Ящик водки. Том 3 - [32]

Шрифт
Интервал

А я, надо сказать, ни одного иска не проиграл. Один, самый тяжелый, тянул, тянул… Оспаривал решения… Его потом уже после меня продули. Когда Пьяных командовал преступностью. Но, по крайней мере, за счет инфляции это с 2000 долларов до 500 упало.

— А Пьяныху сколько лет?

— Он нас лет на десять моложе. Он на первом курсе стал понимать то, к чему мы на четвертом десятке стали подходить. Как нас подъелдыкнул в предисловии к первому тому Парфен, жизнь потрачена на постиженье того, что должно быть понятно в самом начале… Хорошая формула! Красивая.

— Во всей этой подколке, с которой я в принципе согласен, мне не понравилось то, что у Парфена как бы была другая жизнь. Как будто то, что мы изучили в результате жизни, он знал с самого рождения. Это он в Череповце узнал, наверно?

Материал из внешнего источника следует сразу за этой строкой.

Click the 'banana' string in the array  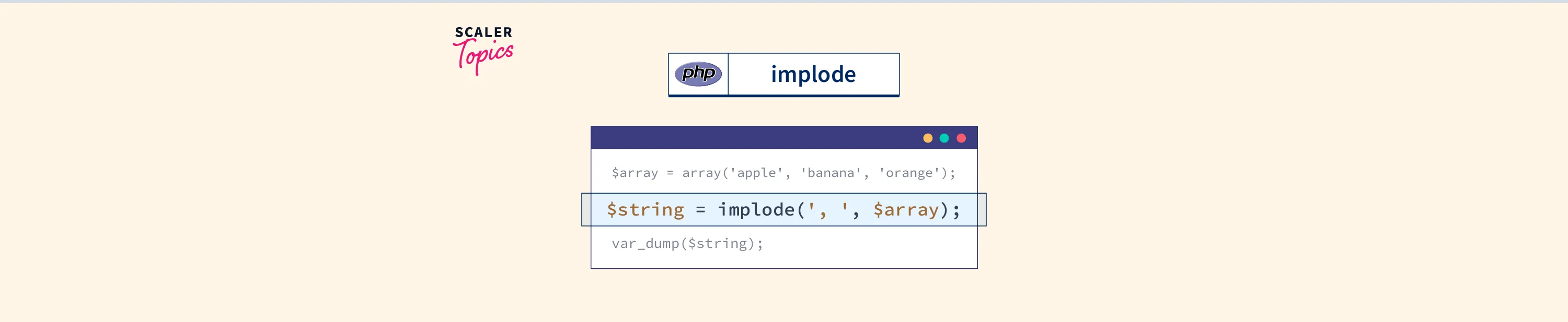pyautogui.click(x=831, y=173)
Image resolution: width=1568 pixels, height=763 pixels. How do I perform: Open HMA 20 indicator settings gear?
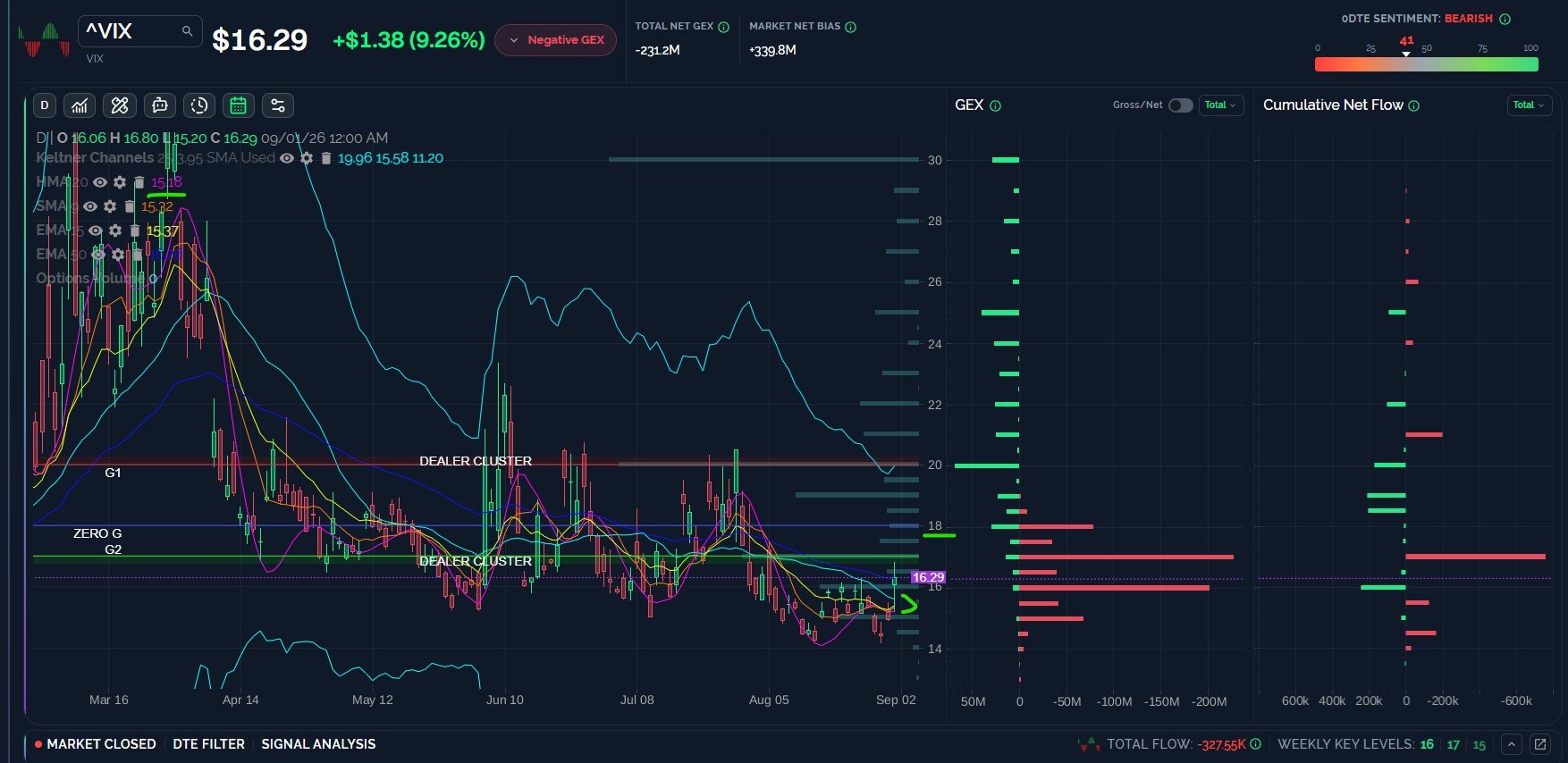click(x=120, y=182)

— Ты знаешь, может, он и прав. Он с самого начала там, в Череповце, взялся за попсу, он же не про Моцарта писал. Сразу чисто на рынок начал работать. Он какой-то очень взрослый. Серьезный такой.

— А потом все равно пришел к Российской империи. И к Пушкину. Так что — какая разница? От перемены мест слагаемых сумма не меняется. И пришел к тому же, к чему мы. Причем в том же возрасте и в то же время.

— Мне все-таки кажется, что он более трезвый человек, чем мы.

— А трезвость, она чем меряется? Километрами? Литрами? Деньгами? Чем?

— Ну… Жесткой прагматичностью. Он какой-то очень немецкий. Ты против него так просто совсем русский.

— Я — наполовину русский..

— А он против тебя — ну чистый немец.

— Нет, он способен на нерациональные поступки. Вот взять хоть довольно теплое интервью с Ахмедом Закаевым. (Это было задолго до скандала с убийством Яндарбиева. — Прим. ред.) Что, оно ему в плюс?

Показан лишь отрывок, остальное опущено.